Thursday, October 18, 2007

Joey Bishop


Members of the famed 'Rat Pack' in an undated publicity photo. Shown (L-R) are Frank Sinatra, Dean Martin, Sammy Davis Jr., Peter Lawford and Joey Bishop. (HO/File/Reuters)

From the New York Daily News:
Joey Bishop, the Bronx-born talk show host and droll humorist who became the main comic force behind Frank Sinatra's Rat Pack, died Wednesday night in Newport Beach, Calif., after a long illness. He was 89.

Bishop was best known for his association with the loose and often rowdy Rat Pack when it was swaggering its way through Las Vegas nightclubs in the early 1960s.

He had the lowest profile in the quintet, which also included Dean Martin, Sammy Davis Jr. and Peter Lawford.

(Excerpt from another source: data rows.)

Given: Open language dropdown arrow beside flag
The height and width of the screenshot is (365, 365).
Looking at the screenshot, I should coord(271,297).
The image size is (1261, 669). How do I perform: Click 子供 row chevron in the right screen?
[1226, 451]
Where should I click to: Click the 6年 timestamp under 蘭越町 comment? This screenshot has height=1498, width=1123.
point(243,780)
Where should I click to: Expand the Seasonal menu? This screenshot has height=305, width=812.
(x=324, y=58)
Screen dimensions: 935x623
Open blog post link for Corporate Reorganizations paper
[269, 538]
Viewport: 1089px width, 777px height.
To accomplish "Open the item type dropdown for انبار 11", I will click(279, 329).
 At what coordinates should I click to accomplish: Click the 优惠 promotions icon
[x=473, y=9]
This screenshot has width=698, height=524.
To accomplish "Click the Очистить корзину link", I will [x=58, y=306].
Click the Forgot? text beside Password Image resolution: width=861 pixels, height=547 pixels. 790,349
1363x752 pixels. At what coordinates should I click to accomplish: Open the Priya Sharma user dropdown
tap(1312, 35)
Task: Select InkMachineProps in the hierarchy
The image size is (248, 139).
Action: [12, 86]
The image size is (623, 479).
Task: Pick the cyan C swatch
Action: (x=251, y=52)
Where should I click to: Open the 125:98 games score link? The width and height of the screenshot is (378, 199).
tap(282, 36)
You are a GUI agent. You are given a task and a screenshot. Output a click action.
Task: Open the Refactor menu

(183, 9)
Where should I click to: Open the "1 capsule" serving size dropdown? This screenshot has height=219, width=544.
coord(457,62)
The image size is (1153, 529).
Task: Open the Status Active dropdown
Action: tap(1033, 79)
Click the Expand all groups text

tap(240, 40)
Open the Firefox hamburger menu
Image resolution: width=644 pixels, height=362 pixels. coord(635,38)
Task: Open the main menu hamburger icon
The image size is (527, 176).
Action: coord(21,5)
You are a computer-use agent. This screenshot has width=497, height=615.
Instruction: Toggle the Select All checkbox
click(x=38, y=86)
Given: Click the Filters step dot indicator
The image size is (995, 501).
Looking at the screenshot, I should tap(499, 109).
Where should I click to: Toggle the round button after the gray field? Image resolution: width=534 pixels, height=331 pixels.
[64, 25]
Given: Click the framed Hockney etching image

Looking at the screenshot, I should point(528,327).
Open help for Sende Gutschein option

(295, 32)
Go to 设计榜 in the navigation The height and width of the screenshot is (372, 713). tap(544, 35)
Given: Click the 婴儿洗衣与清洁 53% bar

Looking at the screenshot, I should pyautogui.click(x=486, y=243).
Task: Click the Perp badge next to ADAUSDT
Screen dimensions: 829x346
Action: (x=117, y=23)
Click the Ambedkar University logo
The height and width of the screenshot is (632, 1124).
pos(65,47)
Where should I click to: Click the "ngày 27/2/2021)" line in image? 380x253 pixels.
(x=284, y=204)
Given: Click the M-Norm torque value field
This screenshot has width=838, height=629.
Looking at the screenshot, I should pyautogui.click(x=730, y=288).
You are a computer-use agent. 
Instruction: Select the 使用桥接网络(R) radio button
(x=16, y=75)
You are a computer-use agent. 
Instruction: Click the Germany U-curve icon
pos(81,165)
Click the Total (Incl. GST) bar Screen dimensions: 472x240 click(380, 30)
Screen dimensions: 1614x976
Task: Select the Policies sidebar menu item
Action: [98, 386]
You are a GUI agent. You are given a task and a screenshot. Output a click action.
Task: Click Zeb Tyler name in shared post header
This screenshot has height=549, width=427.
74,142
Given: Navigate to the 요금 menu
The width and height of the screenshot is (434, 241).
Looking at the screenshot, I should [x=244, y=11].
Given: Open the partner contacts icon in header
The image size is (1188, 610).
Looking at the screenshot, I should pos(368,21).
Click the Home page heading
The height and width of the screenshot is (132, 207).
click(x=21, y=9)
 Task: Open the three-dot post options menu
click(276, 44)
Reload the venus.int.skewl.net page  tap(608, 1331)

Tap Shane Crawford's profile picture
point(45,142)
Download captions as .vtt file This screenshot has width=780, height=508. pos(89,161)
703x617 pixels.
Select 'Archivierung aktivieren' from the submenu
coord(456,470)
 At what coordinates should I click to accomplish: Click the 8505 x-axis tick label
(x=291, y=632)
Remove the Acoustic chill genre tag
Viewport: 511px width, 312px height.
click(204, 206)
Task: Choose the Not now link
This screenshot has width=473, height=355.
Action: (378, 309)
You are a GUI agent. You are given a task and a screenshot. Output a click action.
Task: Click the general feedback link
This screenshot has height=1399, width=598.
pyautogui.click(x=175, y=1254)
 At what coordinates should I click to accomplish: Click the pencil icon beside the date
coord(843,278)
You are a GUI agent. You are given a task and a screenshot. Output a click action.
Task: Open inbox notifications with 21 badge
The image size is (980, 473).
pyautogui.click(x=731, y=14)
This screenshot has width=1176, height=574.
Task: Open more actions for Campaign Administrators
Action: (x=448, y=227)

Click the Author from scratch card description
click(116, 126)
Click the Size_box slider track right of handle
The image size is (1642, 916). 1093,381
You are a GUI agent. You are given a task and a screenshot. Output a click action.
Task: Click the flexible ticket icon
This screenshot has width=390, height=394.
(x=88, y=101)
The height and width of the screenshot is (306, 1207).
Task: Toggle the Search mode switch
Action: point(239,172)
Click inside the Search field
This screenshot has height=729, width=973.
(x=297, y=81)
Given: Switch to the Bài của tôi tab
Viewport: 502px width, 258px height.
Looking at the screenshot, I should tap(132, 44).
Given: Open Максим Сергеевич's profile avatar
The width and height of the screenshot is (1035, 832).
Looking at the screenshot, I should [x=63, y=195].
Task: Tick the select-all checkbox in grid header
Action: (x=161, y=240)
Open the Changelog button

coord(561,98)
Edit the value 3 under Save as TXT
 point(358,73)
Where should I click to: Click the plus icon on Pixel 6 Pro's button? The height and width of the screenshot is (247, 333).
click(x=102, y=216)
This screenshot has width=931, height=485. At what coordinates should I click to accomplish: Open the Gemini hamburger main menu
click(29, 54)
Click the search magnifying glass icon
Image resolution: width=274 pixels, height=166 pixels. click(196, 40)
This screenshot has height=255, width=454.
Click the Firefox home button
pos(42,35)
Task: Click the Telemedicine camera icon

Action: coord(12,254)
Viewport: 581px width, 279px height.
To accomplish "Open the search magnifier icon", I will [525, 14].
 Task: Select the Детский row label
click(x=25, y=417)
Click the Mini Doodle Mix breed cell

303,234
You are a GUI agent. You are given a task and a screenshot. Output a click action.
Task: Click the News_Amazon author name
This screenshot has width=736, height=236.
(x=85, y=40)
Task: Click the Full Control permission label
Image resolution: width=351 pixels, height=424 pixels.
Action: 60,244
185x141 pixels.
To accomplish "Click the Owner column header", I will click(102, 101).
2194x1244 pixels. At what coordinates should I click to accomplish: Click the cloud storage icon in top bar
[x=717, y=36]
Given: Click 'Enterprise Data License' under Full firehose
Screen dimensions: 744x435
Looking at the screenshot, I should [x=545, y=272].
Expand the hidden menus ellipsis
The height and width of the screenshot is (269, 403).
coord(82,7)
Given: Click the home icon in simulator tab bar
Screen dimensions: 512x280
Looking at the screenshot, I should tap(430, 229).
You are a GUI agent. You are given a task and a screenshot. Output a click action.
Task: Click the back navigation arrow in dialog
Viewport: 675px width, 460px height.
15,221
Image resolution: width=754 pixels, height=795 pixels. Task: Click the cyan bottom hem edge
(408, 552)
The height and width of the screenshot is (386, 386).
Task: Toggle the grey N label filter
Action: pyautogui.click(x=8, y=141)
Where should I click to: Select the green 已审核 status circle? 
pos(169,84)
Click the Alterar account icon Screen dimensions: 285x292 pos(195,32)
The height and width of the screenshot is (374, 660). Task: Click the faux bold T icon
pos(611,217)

But Sinatra called Bishop "the hub of the wheel," because he wrote most of the group's on-stage jokes and kept the show moving as its "traffic cop."

Amid all those loud and oversized personalities, Bishop also maintained his deadpan, self-deprecating comic style, telling jokes like "Last night the crowd was so quiet we held hands and tried to contact the living," or "I was in 'The Naked and the Dead.' I played both parts."

A self-described "hardhead," he was one of the few Sinatra associates who could get away with joking about the boss. "He spoke to me backstage," Bishop would tell audiences. "He told me, 'Get out of the way.' "

From the Associated Press:
..."People would go see Frank and Dean and Sammy and everybody would think these guys were going to chew him up on stage but that was never the case," fellow comedian Sandy Hackett said Thursday from Las Vegas, where he was to portray Bishop that night in the long-running stage revue "The Rat Pack is Back."

The Rat Packers were a show business sensation by the early 1960s, when they appeared together at the Sands Hotel in Las Vegas in shows that combined music and comedy in a seemingly chaotic manner.

"In reality, he wrote almost all the jokes they all did," Hackett said. "He'd come up with something funny and they'd go, `That was great, Joey,' and then the next night one of them would use it and he'd have to come up with another joke."

..."They were the ultimate in cool," said film historian Leonard Maltin. "I think guys admired and envied them, women wanted to be with them, and I think Joey Bishop's deadpan style of comedy suited that group well. He was a combination straight man and comedian."

..."Are we remembered as being drunk and chasing broads?" he asked. "I never saw Frank, Dean, Sammy or Peter drunk during performances. That was only a gag. And do you believe these guys had to chase broads? They had to chase 'em away."